For `Rep(E_0)` and `Rep(Q)`, see below.

For example the following expressions:

[X || X <- Xs]
[X, X || X <- Xs]
#{K => V || K := V <- Map}
#{K => V, K => V || K := V <- Map}

Would have the following representations (where `_` is substituted for corresponding `Anno` values):

{lc,_,{var,_,'X'},[{generate,_,{var,_,'X'},{var,_,'Xs'}}]}
{lc,_,[{var,_,'X'},{var,_,'X'}],[{generate,_,{var,_,'X'},{var,_,'Xs'}}]}
{mc,_,{map_field_assoc,_,{var,_,'K'},{var,_,'V'}},[
{m_generate,_,{map_field_exact,_,{var,_,'K'},{var,_,'V'}},{var,_,'Map'}}}}
]}
{mc,_,[{map_field_assoc,_,{var,_,'K'},{var,_,'V'}},{map_field_assoc,_,{var,_,'K'},{var,_,'V'}}],[
{m_generate,_,{map_field_exact,_,{var,_,'K'},{var,_,'V'}},{var,_,'Map'}}}}
]}

Backwards compatibility
========================

For code that does not use this new feature, nothing changes.
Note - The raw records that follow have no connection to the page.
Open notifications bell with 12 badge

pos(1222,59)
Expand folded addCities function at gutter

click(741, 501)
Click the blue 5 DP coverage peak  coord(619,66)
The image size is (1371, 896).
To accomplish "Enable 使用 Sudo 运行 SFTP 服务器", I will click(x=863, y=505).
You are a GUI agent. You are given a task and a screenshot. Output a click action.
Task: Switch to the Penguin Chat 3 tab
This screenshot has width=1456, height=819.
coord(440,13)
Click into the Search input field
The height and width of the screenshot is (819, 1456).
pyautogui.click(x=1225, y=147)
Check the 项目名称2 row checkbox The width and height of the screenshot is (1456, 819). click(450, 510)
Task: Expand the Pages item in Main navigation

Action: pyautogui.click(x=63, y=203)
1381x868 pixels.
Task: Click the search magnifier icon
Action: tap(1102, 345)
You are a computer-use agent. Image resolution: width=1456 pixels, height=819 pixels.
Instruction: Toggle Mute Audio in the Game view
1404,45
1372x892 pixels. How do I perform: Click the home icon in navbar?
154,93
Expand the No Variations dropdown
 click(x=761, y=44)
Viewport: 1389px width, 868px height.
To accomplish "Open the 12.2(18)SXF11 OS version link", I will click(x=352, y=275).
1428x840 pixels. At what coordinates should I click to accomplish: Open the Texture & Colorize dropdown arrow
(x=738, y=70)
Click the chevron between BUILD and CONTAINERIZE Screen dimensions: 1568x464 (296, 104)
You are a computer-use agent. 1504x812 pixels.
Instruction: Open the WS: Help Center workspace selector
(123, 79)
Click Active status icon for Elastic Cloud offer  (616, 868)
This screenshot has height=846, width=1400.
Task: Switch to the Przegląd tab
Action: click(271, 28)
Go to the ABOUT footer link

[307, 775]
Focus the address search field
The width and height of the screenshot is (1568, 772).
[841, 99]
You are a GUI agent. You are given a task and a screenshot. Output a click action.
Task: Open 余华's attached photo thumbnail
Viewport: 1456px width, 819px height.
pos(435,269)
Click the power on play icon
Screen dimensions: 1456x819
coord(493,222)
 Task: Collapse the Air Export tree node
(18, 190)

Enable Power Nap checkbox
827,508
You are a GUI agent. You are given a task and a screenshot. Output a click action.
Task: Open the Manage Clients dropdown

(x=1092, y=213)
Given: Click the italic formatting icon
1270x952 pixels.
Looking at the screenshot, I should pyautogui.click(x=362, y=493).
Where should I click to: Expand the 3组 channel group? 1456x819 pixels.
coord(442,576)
For code that uses this new feature
parse transforms or any tools using abstract forms, would need to be updated.

Reference Implementation
========================

[PR #9375](https://github.com/erlang/otp/pull/9375)

Copyright
=========

This document is placed in the public domain or under the CC0-1.0-Universal
license, whichever is more permissive.